# What you should do
Copy the lines starting at the one containing "Open the Label Position dropdown" and ending at the one containing "Expand the 项目验收日期", substituting "Display size" for every "Screen dimensions" and changing nothing else.

# Dataset records

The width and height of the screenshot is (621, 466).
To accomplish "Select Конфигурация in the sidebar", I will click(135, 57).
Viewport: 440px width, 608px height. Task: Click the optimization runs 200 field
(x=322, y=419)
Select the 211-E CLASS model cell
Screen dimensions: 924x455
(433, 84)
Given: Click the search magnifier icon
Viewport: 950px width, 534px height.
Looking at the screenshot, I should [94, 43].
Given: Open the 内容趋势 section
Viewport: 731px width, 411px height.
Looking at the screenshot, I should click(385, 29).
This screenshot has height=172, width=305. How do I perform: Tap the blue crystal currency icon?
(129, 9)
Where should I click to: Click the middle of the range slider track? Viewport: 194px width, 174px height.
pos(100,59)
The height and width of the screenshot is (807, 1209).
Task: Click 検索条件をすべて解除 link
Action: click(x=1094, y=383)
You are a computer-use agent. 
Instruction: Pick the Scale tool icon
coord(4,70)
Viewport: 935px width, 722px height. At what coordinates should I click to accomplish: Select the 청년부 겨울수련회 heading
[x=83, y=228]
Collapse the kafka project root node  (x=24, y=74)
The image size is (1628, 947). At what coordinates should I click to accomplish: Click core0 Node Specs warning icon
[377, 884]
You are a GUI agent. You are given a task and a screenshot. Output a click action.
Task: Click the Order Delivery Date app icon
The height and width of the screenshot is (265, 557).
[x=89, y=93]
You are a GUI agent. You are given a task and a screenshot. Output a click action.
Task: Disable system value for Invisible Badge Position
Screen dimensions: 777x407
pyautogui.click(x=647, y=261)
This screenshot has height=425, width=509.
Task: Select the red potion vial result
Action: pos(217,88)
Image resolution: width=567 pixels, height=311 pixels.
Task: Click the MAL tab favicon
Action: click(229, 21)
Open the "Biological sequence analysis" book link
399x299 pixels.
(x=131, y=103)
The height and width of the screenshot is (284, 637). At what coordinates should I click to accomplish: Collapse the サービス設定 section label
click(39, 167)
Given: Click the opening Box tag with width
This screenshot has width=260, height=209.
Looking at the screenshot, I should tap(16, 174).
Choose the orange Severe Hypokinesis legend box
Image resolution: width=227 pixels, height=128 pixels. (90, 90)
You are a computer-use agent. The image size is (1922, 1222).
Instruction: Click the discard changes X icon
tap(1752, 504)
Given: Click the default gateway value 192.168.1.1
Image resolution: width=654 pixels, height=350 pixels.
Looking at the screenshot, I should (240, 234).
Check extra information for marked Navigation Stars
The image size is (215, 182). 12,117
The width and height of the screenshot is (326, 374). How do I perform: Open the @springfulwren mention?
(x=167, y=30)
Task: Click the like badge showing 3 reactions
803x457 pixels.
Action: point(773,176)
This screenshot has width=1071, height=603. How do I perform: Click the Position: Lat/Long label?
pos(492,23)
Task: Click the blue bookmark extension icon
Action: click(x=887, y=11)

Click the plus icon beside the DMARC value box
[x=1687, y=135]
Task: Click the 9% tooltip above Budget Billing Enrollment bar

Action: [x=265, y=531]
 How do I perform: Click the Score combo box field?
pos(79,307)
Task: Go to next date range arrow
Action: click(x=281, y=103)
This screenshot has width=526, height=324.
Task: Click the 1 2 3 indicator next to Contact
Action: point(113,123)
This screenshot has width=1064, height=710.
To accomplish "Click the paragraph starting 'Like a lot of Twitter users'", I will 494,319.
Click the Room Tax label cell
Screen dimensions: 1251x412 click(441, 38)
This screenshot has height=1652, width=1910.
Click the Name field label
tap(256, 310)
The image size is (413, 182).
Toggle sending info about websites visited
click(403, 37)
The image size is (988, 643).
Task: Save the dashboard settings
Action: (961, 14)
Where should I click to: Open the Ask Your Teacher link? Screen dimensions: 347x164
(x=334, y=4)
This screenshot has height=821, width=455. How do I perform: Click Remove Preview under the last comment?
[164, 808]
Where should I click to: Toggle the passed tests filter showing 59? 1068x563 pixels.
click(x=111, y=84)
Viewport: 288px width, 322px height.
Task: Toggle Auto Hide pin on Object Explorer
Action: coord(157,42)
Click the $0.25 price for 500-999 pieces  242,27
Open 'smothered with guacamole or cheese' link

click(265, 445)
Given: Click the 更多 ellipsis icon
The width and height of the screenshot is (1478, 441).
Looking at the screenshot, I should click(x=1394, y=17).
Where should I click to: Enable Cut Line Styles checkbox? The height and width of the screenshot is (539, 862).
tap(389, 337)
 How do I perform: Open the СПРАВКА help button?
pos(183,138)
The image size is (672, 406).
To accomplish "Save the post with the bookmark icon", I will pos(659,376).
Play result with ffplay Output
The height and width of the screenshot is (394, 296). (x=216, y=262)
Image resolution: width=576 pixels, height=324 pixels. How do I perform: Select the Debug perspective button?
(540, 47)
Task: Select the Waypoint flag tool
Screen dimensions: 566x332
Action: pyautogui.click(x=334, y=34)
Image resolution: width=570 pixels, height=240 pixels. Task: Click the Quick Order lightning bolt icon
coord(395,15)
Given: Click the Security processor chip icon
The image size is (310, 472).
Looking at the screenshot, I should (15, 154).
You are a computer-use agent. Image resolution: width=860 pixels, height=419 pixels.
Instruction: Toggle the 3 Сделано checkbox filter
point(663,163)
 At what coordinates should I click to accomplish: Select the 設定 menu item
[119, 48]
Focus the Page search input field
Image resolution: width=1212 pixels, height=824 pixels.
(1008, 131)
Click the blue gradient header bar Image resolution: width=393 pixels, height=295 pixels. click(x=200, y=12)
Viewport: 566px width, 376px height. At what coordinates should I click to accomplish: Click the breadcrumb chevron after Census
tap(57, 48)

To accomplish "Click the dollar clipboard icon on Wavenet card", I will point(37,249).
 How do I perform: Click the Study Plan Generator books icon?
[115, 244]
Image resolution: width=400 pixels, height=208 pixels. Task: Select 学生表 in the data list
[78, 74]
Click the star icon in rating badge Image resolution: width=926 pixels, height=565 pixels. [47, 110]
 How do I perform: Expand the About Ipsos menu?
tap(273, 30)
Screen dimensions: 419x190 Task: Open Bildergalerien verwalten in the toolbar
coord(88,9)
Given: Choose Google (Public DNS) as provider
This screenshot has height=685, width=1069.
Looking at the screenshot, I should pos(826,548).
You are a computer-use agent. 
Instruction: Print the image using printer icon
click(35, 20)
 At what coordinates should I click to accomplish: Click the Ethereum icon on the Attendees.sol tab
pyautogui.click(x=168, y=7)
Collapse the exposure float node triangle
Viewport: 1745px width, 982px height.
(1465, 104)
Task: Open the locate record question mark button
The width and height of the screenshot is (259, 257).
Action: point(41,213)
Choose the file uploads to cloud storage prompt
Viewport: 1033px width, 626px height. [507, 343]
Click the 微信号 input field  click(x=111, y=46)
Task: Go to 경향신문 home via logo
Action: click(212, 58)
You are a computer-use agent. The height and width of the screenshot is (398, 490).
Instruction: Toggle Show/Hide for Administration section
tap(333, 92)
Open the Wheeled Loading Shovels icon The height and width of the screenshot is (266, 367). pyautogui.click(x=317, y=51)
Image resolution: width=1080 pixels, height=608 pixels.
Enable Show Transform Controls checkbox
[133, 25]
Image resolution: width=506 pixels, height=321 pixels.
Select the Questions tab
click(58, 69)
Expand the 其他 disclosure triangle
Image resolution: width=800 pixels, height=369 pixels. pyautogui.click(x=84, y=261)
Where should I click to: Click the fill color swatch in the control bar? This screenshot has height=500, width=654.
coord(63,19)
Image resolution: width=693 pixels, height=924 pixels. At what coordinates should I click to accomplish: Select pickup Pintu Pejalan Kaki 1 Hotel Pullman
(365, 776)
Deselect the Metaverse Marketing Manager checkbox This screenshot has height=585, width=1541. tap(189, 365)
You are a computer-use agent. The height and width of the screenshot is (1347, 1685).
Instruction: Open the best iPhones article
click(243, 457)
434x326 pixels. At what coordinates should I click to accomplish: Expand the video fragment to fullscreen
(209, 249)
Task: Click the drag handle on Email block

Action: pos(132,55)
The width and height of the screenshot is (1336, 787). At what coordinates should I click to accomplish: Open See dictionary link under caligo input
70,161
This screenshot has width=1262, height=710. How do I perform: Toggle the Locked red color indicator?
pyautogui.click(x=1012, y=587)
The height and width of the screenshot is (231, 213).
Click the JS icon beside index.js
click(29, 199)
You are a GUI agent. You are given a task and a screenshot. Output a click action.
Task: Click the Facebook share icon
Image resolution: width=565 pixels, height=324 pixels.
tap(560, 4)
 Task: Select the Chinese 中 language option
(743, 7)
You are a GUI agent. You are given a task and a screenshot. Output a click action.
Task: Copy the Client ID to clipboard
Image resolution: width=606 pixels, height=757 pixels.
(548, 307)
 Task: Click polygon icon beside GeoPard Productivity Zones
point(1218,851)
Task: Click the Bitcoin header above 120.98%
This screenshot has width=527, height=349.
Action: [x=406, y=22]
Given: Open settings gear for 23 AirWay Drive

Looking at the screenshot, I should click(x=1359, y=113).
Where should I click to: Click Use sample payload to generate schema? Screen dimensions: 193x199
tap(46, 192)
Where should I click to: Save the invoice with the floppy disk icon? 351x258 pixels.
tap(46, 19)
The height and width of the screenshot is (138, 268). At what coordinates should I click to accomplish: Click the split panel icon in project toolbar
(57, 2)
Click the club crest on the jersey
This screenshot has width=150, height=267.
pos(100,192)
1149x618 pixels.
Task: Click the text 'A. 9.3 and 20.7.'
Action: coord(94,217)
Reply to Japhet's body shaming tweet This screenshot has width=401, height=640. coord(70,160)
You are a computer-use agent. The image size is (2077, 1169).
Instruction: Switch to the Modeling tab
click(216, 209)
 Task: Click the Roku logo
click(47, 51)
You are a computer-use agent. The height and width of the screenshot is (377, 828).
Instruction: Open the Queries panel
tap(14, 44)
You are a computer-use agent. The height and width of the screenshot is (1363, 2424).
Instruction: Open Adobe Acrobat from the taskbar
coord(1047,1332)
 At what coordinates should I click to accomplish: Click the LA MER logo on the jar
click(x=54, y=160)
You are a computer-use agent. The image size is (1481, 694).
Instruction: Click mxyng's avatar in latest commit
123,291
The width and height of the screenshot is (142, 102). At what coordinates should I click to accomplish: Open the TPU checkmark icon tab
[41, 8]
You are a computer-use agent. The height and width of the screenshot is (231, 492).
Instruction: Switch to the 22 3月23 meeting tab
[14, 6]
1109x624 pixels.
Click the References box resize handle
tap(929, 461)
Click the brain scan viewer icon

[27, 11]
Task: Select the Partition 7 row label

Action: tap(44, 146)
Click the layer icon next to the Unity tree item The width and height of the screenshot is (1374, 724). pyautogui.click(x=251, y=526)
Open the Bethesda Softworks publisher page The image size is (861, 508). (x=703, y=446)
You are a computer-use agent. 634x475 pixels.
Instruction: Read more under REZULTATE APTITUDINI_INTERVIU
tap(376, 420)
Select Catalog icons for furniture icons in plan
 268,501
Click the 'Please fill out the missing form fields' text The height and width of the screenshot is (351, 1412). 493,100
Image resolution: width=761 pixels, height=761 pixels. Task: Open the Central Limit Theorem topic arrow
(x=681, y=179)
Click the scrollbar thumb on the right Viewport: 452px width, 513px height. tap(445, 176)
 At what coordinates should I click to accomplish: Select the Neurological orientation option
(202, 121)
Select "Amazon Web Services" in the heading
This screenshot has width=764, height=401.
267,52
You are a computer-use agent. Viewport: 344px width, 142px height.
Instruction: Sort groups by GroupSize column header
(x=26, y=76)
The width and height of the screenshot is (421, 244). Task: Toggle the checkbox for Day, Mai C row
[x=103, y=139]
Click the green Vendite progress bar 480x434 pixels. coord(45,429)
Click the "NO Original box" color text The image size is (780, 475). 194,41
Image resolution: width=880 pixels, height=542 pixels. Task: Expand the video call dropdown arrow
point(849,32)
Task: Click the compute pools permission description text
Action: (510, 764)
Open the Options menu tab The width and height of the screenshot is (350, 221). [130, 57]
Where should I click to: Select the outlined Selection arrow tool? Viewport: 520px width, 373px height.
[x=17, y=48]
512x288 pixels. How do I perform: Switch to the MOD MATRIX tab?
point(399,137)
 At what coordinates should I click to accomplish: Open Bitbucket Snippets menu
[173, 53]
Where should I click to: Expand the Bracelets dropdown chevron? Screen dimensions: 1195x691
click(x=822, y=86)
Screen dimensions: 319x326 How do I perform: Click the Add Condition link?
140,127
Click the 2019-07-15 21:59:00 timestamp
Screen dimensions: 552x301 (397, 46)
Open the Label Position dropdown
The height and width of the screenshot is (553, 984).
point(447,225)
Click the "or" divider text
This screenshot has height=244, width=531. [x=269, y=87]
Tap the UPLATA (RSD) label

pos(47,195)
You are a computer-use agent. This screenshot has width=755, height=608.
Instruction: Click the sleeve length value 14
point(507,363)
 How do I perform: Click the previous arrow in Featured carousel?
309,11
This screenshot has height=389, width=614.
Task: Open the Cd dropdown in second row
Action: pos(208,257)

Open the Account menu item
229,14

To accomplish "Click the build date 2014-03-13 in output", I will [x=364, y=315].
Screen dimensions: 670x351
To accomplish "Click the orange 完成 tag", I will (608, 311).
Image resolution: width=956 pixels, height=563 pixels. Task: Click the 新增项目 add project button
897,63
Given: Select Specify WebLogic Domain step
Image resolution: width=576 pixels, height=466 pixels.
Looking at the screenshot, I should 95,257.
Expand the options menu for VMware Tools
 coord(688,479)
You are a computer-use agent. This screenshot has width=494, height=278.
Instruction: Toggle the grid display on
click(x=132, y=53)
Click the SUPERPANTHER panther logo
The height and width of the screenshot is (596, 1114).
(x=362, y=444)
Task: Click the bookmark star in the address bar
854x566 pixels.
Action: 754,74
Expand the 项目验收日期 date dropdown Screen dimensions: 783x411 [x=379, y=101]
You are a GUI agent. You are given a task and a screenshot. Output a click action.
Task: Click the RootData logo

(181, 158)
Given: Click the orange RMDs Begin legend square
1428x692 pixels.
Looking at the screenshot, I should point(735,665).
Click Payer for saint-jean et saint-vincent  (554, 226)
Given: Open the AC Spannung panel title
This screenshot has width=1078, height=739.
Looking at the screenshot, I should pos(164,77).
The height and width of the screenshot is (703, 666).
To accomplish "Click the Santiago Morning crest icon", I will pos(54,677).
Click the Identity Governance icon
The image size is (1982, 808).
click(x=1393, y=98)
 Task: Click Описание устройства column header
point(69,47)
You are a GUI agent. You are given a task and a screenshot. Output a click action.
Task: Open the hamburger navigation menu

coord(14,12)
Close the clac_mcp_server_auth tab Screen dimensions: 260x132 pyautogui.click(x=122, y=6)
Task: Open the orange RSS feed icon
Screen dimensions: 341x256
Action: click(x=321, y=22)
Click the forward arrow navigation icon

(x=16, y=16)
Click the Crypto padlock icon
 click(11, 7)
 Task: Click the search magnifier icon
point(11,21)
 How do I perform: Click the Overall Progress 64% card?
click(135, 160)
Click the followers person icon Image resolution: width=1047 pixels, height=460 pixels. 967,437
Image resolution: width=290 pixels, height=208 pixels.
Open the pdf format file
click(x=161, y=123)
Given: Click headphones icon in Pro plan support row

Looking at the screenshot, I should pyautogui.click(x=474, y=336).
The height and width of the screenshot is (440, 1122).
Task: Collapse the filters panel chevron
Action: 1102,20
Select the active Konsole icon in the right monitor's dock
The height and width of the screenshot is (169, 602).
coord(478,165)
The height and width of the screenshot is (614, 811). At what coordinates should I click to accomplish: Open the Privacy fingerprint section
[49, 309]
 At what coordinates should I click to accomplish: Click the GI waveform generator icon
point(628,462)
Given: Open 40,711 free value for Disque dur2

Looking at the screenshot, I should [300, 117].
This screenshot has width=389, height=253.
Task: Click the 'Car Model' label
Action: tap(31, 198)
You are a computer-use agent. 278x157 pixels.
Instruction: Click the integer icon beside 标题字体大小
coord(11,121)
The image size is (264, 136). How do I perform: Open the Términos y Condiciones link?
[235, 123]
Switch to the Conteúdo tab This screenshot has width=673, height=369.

# Output for this exercise
Open the Label Position dropdown
The height and width of the screenshot is (553, 984).
point(447,225)
Click the "or" divider text
This screenshot has height=244, width=531. [x=269, y=87]
Tap the UPLATA (RSD) label

pos(47,195)
You are a computer-use agent. This screenshot has width=755, height=608.
Instruction: Click the sleeve length value 14
point(507,363)
 How do I perform: Click the previous arrow in Featured carousel?
309,11
This screenshot has height=389, width=614.
Task: Open the Cd dropdown in second row
Action: pos(208,257)

Open the Account menu item
229,14

To accomplish "Click the build date 2014-03-13 in output", I will [x=364, y=315].
Display size: 670x351
To accomplish "Click the orange 完成 tag", I will (608, 311).
Image resolution: width=956 pixels, height=563 pixels. Task: Click the 新增项目 add project button
897,63
Given: Select Specify WebLogic Domain step
Image resolution: width=576 pixels, height=466 pixels.
Looking at the screenshot, I should 95,257.
Expand the options menu for VMware Tools
 coord(688,479)
You are a computer-use agent. This screenshot has width=494, height=278.
Instruction: Toggle the grid display on
click(x=132, y=53)
Click the SUPERPANTHER panther logo
The height and width of the screenshot is (596, 1114).
(x=362, y=444)
Task: Click the bookmark star in the address bar
854x566 pixels.
Action: 754,74
Expand the 项目验收日期 date dropdown Display size: 783x411 [x=379, y=101]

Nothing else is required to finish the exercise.